Now, examine your actual content inventory and how it might be perceived or used by generative models:
- Identify Key Content Pieces: Make a list of the content that aligns with common user questions or interests in your niche. This could be blog posts, knowledge base articles, product pages with detailed info, whitepapers, etc. These are the pieces likely to be pulled into AI answers when those topics come up. For each, ask: does this content directly answer questions? If you have content that’s very narrative or meandering, consider that an AI might skip it in favor of a competitor’s succinct Q&A style content. Flag content that could be reformatted or summarized.
- Search Your Content in AI Engines: Perform some tests: take a few sentences from your top pages and ask ChatGPT or Bing Chat about that topic (not the exact text, but the topic). See if the AI’s answer includes information that clearly came from your content. If it does and cites someone else, that means your competitors’ similar content might be outranking you in the AI’s mind. If it doesn’t include info from your page at all, then either the AI didn’t see your content or didn’t find it valuable. As an example, if you wrote “The Complete Guide to Widgets,” try asking the AI “What are widgets used for?” or something covered in your guide. This exercise can highlight whether your current content is being recognized.

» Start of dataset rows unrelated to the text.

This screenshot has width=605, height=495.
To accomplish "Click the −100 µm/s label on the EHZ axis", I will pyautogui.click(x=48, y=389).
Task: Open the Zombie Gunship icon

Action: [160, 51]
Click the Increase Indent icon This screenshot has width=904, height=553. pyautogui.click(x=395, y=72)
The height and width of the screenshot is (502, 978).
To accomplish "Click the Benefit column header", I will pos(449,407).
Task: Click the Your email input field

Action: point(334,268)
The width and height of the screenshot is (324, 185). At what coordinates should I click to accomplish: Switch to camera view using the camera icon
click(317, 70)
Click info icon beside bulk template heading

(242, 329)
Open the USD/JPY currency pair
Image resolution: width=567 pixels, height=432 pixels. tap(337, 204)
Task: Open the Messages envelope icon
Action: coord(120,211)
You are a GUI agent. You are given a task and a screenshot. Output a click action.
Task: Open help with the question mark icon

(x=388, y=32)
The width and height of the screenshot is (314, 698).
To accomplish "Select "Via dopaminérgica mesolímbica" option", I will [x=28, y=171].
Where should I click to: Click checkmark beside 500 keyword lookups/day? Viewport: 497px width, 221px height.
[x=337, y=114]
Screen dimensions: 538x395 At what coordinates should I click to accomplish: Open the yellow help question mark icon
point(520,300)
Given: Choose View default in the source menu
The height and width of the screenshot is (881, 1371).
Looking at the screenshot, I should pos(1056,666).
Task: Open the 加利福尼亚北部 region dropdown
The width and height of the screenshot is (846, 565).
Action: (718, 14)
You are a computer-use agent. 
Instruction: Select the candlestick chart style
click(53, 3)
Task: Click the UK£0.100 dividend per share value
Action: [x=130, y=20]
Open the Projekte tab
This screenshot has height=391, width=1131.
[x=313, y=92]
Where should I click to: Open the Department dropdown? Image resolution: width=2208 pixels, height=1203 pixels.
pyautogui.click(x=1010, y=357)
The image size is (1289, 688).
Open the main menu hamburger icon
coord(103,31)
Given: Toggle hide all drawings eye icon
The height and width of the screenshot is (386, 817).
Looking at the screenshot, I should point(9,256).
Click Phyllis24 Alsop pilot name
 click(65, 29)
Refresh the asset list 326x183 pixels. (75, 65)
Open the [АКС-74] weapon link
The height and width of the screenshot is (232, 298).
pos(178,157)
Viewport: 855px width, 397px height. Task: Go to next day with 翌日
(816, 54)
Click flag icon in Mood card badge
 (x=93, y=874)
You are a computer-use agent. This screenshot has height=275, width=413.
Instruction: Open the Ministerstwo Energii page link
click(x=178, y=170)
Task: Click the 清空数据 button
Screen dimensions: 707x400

- Brand Presence in AI Outputs: Ask generative AI directly about your brand, products, or key figures in your company. For instance, “What is [Your Company]?” or “[Your Product] vs [Competitor]”. Also try more indirect queries: “What are the top companies in [your industry]?” and see if you are mentioned. Document these responses. Are they accurate? Up-to-date? If the AI has outdated or incorrect info (e.g., an old CEO name or a completely wrong description of your services), that’s a red flag. It means the underlying data (like Wikipedia or news articles) might be outdated or insufficient, which you should address in your Entity strategy (Step 3).
- Existing Citations and Links: Use tools like Ahrefs or Majestic to see where your site is already referenced or linked on the web. Why is this relevant to GEO? Because if authoritative third-party sources mention you or cite your research, AI might pick up on that. For example, if Wikipedia cites your blog for a fact, that’s very valuable – many AI models give weight to Wikipedia data, and via it, your content could influence answers. Document any such high-value citations. Also search the web (Google it, or use Bing) for your brand name + keywords like “report” or “study” to find if any of your content has become a reference point. If none of your content is being cited elsewhere, an AI might have less “reason” to present your site as a source.
- Content Gaps: Identify topics in your domain that users care about where you have little or no content. Use keyword research tools and also think of natural language questions. For example, if you’re in finance and people often ask AI “How can I save more for retirement?” do you have a post that directly addresses this question? In the GEO age, covering user questions comprehensively is key. If gaps exist, note them – this informs your content creation plan (Step 4). Also check if there are questions where only competitors’ content gets cited by AI. If, say, Perplexity or SGE frequently shows competitor X’s blog for certain queries, that’s a gap to close.
- Content Depth and Quality: Evaluate whether your content is truly helpful and authoritative. AI systems use signals of quality much like Google’s algorithms do (they even use Google’s indices as a base). Thin or fluffy content will be ignored. Look at engagement metrics: high bounce rates or short time-on-page for a piece may indicate it’s not satisfying users, so likely an AI won’t find much value either. Also, is your content up-to-date? If you have great content from 2018, consider updating it with 2024 data and republishing – fresher information is more likely to be included by AI looking for current info.
- Use of Sources and Tone: Analyze if your content currently includes outbound citations, statistics, or expert quotes. Interestingly, adding these elements can both improve user trust and appeal to AI. A research study showed that including credible citations, quotes, and statistics in your content can significantly boost its likelihood of being included in generative answers (improving visibility by over 40%). Does your content do this? If not, mark it for improvement. Also check the tone: overly promotional content (“Our product is the best!”) is less likely to be used verbatim by an AI compared to objective, informative content. You might need to balance content geared for conversion with content geared for information/education (which is what AI will favor).
Performing this content audit from an AI perspective will highlight which pages to focus on and how to enhance them. You might discover, for example, that you have a fantastic guide buried in your site that hasn’t gained SEO traction but could be perfect for AI – you’d want to surface and optimize it. Or you might realize many of your pages answer the same question (duplicative content), which could confuse AI retrieval; you’d then consolidate those.